EventDance: Unsupervised Source-free Cross-modal Adaptation for Event-based Object Recognition
Xu Zheng, Lin Wang
TL;DR
EventDance tackles the challenging problem of unsupervised, source-free cross-modal adaptation from images to event data. It introduces a Reconstruction-based Modality Bridging (RMB) module to synthesize surrogate image frames from events and a Multi-representation Knowledge Adaptation (MKA) module to transfer knowledge using multiple event representations, guided by losses that promote intra- and inter-modal consistency. By deriving pseudo labels from a pre-trained image model on an anchor surrogate and enforcing cross-representation and cross-modal alignment, EventDance achieves competitive accuracy on three event-based benchmarks without accessing source images, approaching performance of methods that do use source data. The framework also extends to edge-map to voxel-grid transfer, highlighting its flexibility for privacy-preserving, cross-modal vision tasks in event-based sensing.
Abstract
In this paper, we make the first attempt at achieving the cross-modal (i.e., image-to-events) adaptation for event-based object recognition without accessing any labeled source image data owning to privacy and commercial issues. Tackling this novel problem is non-trivial due to the novelty of event cameras and the distinct modality gap between images and events. In particular, as only the source model is available, a hurdle is how to extract the knowledge from the source model by only using the unlabeled target event data while achieving knowledge transfer. To this end, we propose a novel framework, dubbed EventDance for this unsupervised source-free cross-modal adaptation problem. Importantly, inspired by event-to-video reconstruction methods, we propose a reconstruction-based modality bridging (RMB) module, which reconstructs intensity frames from events in a self-supervised manner.

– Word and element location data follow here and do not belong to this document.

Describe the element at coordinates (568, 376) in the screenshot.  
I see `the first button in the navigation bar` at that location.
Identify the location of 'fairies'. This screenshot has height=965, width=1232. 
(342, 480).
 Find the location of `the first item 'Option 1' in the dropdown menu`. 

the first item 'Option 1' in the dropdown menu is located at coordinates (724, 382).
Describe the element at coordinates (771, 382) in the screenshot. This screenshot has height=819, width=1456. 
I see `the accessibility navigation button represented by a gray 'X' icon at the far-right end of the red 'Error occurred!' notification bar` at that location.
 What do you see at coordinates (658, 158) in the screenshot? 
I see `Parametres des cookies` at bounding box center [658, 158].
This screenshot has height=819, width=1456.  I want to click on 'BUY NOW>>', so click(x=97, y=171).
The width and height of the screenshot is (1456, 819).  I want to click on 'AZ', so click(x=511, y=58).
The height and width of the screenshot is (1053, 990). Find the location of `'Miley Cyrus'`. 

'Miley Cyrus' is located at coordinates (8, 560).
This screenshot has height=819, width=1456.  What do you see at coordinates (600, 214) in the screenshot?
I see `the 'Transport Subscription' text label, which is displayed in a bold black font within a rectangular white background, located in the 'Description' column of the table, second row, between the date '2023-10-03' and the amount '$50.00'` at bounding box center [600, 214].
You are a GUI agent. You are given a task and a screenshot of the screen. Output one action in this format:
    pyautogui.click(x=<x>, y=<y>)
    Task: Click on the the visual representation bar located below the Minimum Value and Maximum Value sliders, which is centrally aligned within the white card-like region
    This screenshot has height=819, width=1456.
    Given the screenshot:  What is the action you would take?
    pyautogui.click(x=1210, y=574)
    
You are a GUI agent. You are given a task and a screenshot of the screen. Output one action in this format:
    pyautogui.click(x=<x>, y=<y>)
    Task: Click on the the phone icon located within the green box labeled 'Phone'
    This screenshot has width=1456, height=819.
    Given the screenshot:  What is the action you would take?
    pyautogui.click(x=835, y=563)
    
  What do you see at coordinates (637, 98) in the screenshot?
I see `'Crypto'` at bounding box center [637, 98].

This makes it possible to build up the surrogate images to extract the knowledge (i.e., labels) from the source model. We then propose a multi-representation knowledge adaptation (MKA) module that transfers the knowledge to target models learning events with multiple representation types for fully exploring the spatiotemporal information of events. The two modules connecting the source and target models are mutually updated so as to achieve the best performance. Experiments on three benchmark datasets with two adaption settings show that EventDance is on par with prior methods utilizing the source data.